Fair Use

The Fair-Use Statute is a part of the U.S. Copyright Act. It permits certain types of uses of CopyRighted material.

See http://www.copyright.gov/title17/92chap1.html#107

In brief (with the proviso that IamNotaLawyer), fair use allows excerpts of a CopyRighted work to be used for teaching, "scholarship", news reporting, and criticism.

Posting an entire copyrighted work without the copyright holder's permission violates fair use. Please don't do this on Wiki. -- DaveSmith

But isn't this all changed now with the DMCA? CopyRight now is superseded by ParaCopyRight?, you can not get an excerpt if it requires circumventing a TechnicalProtectionMeasure? -- AndrewMcMeikan

No, not really. DMCA attempts to create a lockable software container whereupon it would be clear (in a legal sense) when a user transgressed across it (otherwise software-on-disk is just "code exposed to the public domain"), but this is mostly a societal agreement which won't necessarily hold sway over time. The reason is thus: there is no legal right to profit.
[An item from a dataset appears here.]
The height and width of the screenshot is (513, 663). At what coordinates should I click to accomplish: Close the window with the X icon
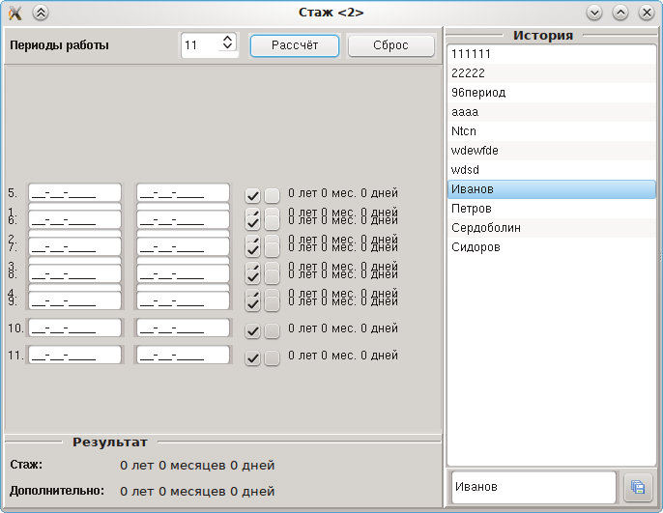pos(646,13)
If software makers want to make revenue, exclusively, for their software, they can set up a business where people can come in and use the software on their own (protected) machines where the machine code can't be accessed.
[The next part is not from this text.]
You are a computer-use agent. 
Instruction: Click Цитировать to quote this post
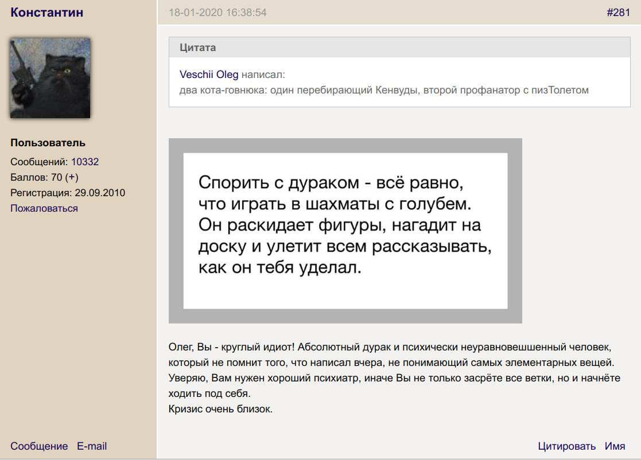(567, 446)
That being said, those who figured out the code for DMCA should be noted as doing a service for the underdog, but keep their achievement on the "downlow", so it can continue to be a service to humanity.

Systems similar to FairUse exist in other places, too.
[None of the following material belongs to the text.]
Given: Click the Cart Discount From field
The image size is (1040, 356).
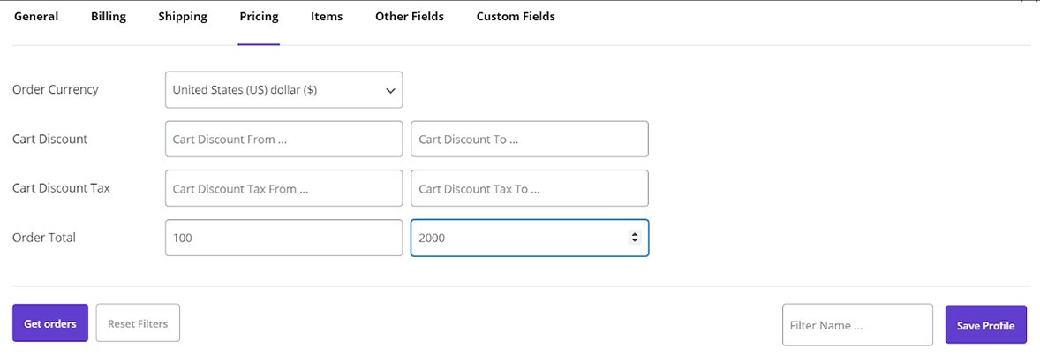Looking at the screenshot, I should tap(283, 140).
Here is what you need to know:

Copyright is about protecting "authorship", or, in other words, preserving FairCreditAssignment. (I.e. you can't use another's words under your own name.)

Fair-use allows others to use another's work, possibly making a derived work. Acknowledging that after publication, it is easy to copy text or machine code (in whole or in part), "Fair Use" says you cannot do so simply for personal gain if you are depriving the original author of legitimate gains. If copyright by an individual, non-commercial re-use is always allowed. The only known points of contention are with corporate claims.

Points to evaluate:

The description of fair use immediately above is simplistic to the point of being misleading. See http://en.wikipedia.org/wiki/Fair_use for a better explanation.

The WikiPedia is wrong, and it even says so. WikiPedia isn't always authoritative, but generally only a representation of "mass consensus", however misguided. I'm only saying what's defendable, not what the level of the law has created.

Be that as it may, the description of fair use above is simplistic to the point of being misleading. I'd encourage you to remove or correct it, rather than spread misinformation.

You're speaking as if the law exist for its own sake: it doesn't. The law exists to serve People, not lawyers.

What you want the law to be has nothing to do with what the law is.

What the law "is", is not always relevant to what would be decided, should someone make the sound and correct arguments, in court. This is called CaseLaw.

CaseLaw is generally not the result of sound and correct arguments, merely the result of finding a judge or jury who will wave your argument through on some basis, sound or otherwise. Entropy ensures that bad CaseLaw generally outweighs the good as it is easier to find a stupid judge than an intelligent one and therefore easier for a good law to be undermined by bad CaseLaw than for a bad law to be fixed by good CaseLaw.